18-12-2019 - 00:04 - Par

STAR WARS – L’ASCENSION DE SKYWALKER : chronique

L’ASCENSION DE SKYWALKER n’a sans doute pas l’évidence du RÉVEIL DE LA FORCE, ni l’audace des DERNIERS JEDI. Mais, en dépit de ses inélégants appels du pied à certains fans, il s’impose grâce à sa dramaturgie et aux émotions qu’elle engendre.

 

« Si cette mission échoue, tout aura été en vain. Tout ce qu’on aura fait depuis tout ce temps. » Cette réplique de Poe Dameron dans L’ASCENSION DE SKYWALKER pourrait-elle être l’indicepostmodernede l’inquiétude de J.J. Abrams, mais aussi des fans de STAR WARS ? Si L’ASCENSION DE SKYWALKER n’était pas à la hauteur, cela condamnerait-il la saga entière à l’oubli ? Ces neuf films auront-ils existé en vain ? Stoppons immédiatement le mélodrame : non. Pourtant, pour J.J. Abrams, la peur doit être grande : passé des débuts de scénariste plus ou moins remarqués (dont À PROPOS D’HENRY ou ARMAGEDDON), il s’est fait un nom en débutant des aventures. Rarement en les concluant. Alors peut-être peut-on voir la présence ici de Keri Russell, héroïne de sa première série FELICITY, comme une sorte d’amulette– après tout, FELICITY, au contraire d’ALIAS ou STAR TREK par exemple, reste celui de ses travaux qu’il a le moins délaissé en cours de route. Conclure la trilogie qu’il avait lancée avec LE RÉVEIL DE LA FORCE, mettre un point final au destin de nouveaux héros qu’il a créés : une tâche nouvelle pour lui et d’autant plus intimidante qu’il doit, par là-même, conclure la saga Skywalker débutée en 1977 et composer avec ce que Rian Johnson a institué dans LES DERNIERS JEDI.

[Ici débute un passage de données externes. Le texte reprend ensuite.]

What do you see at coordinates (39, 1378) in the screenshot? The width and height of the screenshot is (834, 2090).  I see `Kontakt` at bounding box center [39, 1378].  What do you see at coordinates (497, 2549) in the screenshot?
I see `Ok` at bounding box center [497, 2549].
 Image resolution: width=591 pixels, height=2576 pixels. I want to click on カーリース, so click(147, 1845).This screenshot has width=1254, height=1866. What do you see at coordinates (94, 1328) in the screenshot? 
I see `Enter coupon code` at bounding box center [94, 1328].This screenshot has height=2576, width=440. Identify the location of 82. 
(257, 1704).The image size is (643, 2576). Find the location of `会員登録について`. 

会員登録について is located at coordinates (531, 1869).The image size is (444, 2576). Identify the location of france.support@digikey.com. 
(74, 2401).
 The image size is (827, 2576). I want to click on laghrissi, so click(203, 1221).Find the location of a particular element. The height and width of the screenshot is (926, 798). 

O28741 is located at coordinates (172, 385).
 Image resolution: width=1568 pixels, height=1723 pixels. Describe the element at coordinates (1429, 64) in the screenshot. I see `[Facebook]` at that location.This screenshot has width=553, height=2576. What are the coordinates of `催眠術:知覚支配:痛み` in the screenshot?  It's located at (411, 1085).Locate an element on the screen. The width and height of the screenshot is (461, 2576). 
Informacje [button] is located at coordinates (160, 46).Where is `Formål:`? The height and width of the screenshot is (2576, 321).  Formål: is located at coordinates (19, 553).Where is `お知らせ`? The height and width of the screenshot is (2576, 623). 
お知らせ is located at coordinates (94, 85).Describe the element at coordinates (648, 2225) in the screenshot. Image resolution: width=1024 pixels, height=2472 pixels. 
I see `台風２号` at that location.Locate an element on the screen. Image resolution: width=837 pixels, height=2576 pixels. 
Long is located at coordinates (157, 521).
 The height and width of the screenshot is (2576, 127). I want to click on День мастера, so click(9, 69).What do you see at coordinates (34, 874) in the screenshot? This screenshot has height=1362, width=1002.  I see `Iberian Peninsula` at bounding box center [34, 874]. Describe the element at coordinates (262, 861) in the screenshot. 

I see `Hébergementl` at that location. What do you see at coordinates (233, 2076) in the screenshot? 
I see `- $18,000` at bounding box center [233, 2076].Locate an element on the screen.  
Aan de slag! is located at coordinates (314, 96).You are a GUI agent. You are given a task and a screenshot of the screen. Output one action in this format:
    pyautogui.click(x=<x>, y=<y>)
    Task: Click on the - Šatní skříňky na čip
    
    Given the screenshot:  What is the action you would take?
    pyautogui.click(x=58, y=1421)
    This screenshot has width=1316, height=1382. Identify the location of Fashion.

À ce titre, beaucoup des scories de L’ASCENSION DE SKYWALKER viennent de cette confrontation tacite entre les pistes créées par Abrams et la manière dont Johnson les a explorées. Ainsi, ce neuvième épisode choisit, sans raison, de manière inexplicable et inélégante, de mettre de côté le formidable personnage de Rose pour la réduire au rang d’apparition. De la même manière, une vanne perfide vient rappeler la manière dont un Jedi devrait traiter son arme – digression méta aussi ratée que le moment des DERNIERS JEDI auquel il répond, à l’énorme différence qu’ici, cela ne sert ni le récit ni la caractérisation. Des détails peut-être, mais qui prennent des proportions démesurées sous la forme d’attaques puériles, à la limite de l’insultant, à l’égard de Rian Johnson. Appuyés par d’autres choix narratifs plus importants, ils pourraient faire croire que L’ASCENSION DE SKYWALKER dédit LES DERNIERS JEDI. En effet, le film de J.J. Abrams apparaît étrangement putassier quand il fait de l’œil aux quelques spectateurs horrifiés par LES DERNIERS JEDI. Des choix qui irritent d’autant plus qu’ils ne sont en fait que cosmétiques et superficiels, très visibles mais peu sincères – contrairement à ceux du RÉVEIL DE LA FORCE – cherchant uniquement à donner le change à une poignée de spectateurs. Alors que, dans le même temps, L’ASCENSION DE SKYWALKER est hanté, terrifié, par l’idée même de totalitarisme et répond au climat sociopolitique actuel en étant, dans sa nature profonde et de manière plus subtile, un appel au progressisme et à la résilience, s’affirmant comme une continuation logique des EPISODE VII et VIII.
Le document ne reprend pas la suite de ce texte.